We account for warrants as either equity-classified or liability-classified instruments based on an assessment of the warrant's specific terms and applicable authoritative guidance in ASC 480, Distinguishing Liabilities from Equity ("ASC 480") and ASC 815, Derivatives and Hedging ("ASC 815"). The assessment considers whether the warrants are freestanding financial instruments pursuant to ASC 480, meet the definition of a liability pursuant to ASC 480, and whether the warrants meet all of the requirements for equity classification under ASC 815, including whether the warrants are indexed to the Company's own common stock and whether the warrant holders could potentially require "net cash settlement" in a circumstance outside of the Company's control, among other conditions for equity classification. This assessment, which requires the use of professional judgment, is conducted at the time of warrant issuance and as of each subsequent quarterly period end date while the warrants are outstanding.
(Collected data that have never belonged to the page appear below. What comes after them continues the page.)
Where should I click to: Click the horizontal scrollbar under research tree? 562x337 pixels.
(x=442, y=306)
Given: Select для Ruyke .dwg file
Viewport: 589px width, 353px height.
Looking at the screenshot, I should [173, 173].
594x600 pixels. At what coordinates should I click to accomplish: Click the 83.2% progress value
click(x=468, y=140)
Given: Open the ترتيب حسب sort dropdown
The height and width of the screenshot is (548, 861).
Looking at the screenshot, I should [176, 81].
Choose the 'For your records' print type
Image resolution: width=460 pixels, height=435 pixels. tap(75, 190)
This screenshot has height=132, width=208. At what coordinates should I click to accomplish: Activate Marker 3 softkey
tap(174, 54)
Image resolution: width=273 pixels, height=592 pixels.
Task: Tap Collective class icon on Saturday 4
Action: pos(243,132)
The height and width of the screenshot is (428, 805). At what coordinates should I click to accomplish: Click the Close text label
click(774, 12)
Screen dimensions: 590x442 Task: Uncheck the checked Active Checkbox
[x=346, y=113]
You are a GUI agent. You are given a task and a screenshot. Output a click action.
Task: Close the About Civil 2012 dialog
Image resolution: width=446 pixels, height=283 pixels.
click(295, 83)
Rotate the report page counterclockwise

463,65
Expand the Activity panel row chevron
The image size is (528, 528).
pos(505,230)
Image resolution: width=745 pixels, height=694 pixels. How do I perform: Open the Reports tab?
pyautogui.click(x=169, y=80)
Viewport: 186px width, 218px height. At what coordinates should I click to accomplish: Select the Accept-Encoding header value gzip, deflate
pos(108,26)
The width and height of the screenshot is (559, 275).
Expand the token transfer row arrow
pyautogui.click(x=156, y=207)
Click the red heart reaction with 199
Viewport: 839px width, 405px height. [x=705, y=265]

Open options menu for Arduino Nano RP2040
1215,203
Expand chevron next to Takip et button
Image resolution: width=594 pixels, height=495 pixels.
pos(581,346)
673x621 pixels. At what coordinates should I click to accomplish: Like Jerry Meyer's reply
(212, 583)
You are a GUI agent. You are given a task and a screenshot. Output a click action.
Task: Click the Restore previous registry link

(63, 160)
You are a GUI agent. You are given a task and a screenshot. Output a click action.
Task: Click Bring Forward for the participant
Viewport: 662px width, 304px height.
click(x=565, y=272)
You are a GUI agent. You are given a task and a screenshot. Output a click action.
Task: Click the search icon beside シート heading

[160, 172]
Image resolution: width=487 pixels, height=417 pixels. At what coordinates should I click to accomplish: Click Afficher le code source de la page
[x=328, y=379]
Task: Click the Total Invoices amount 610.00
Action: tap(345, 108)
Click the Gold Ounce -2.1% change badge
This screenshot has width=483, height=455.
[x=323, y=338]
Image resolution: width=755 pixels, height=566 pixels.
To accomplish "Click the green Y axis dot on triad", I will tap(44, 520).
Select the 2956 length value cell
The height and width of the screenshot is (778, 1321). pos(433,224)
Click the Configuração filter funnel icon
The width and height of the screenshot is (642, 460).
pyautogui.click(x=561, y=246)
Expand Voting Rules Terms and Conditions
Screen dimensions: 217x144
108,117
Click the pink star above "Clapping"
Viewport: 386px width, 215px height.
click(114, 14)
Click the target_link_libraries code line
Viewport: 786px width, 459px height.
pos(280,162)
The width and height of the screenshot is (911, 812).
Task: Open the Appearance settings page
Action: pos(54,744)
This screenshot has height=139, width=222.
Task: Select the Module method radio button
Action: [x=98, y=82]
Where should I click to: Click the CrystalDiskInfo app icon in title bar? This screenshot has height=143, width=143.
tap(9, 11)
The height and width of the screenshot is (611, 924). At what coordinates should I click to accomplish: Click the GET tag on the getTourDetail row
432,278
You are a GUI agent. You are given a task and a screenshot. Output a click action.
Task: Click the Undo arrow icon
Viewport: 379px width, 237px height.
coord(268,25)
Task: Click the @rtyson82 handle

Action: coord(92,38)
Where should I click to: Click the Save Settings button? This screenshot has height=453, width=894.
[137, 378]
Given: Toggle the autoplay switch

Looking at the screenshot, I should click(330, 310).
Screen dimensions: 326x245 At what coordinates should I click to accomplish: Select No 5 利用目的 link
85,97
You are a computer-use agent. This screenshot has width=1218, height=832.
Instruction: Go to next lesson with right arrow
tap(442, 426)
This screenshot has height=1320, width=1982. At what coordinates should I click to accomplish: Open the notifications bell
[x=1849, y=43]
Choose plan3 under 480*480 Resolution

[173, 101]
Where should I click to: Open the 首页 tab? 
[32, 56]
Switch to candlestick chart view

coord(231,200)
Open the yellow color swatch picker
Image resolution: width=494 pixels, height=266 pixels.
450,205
For issued or modified warrants that meet all of the criteria for equity classification, the warrants are required to be recorded as a component of additional paid-in capital at the time of issuance. For issued or modified warrants that do not meet all the criteria for equity classification, the warrants are required to be recorded at their initial fair value on the date of issuance, or date of modification, and each balance sheet date thereafter. Changes in the estimated fair value of the warrants are recognized as a non-cash gain or loss on the statements of operations. The fair value of the Private Placement Warrants, Anson Warrants, Consideration Warrants, and Anson Registered Direct Offering Warrants were estimated using a Black Scholes valuation approach and the fair value of the Substitute Warrants was estimated using a modified Black Scholes valuation approach which applies a probability factor based on the earnout cash milestone and earnout shares milestone probabilities of achievement at each reporting period.

Convertible Notes Payable

As permitted under Financial Accounting Standards Board ("FASB") Accounting Standards Codification ("ASC") Topic 825, Financial Instruments ("ASC 825"), the Company elects to account for its convertible promissory notes, which meets the required criteria, at fair value at inception and at each subsequent reporting date. Subsequent changes in fair value are recorded as a component of non-operating loss in the condensed consolidated statements of operations. As a result of electing the fair value option, direct costs and fees related to the convertible promissory notes are expensed as incurred.

The Company estimates the fair value of the convertible notes payable using a Monte Carlo simulation model, which uses as inputs the fair value of our common stock and estimates for the equity volatility and volume volatility of our common stock, the time to expiration (i.e. expected termination date) of the convertible note, the risk-free interest rate for a period that approximates the time to expiration, and probability of default. Therefore, we estimate our expected future equity and volume volatility based on the historical volatility of both our common stock utilizing a lookback period consistent with the time to expiration. The time to expiration is based on the contractual maturity date, giving consideration to the mandatory and potential accelerated redemptions beginning six months from the issuance date. The risk-free interest rate is determined by reference to the U.S. Treasury yield curve in effect at the time of measurement for time periods approximately equal to the time to expiration. Probability of default is estimated using Bloomberg's Default Risk function which uses our financial information to calculate a default risk specific to the Company.

The assumptions used in determining the fair value of the convertible note payable represent reasonable estimates, but the estimates involve inherent uncertainties and the application of our judgment. As a result, if factors change and we use significantly different assumptions or estimates, the change in fair value of the convertible note payable recorded to other (income) expense could be materially different in the future.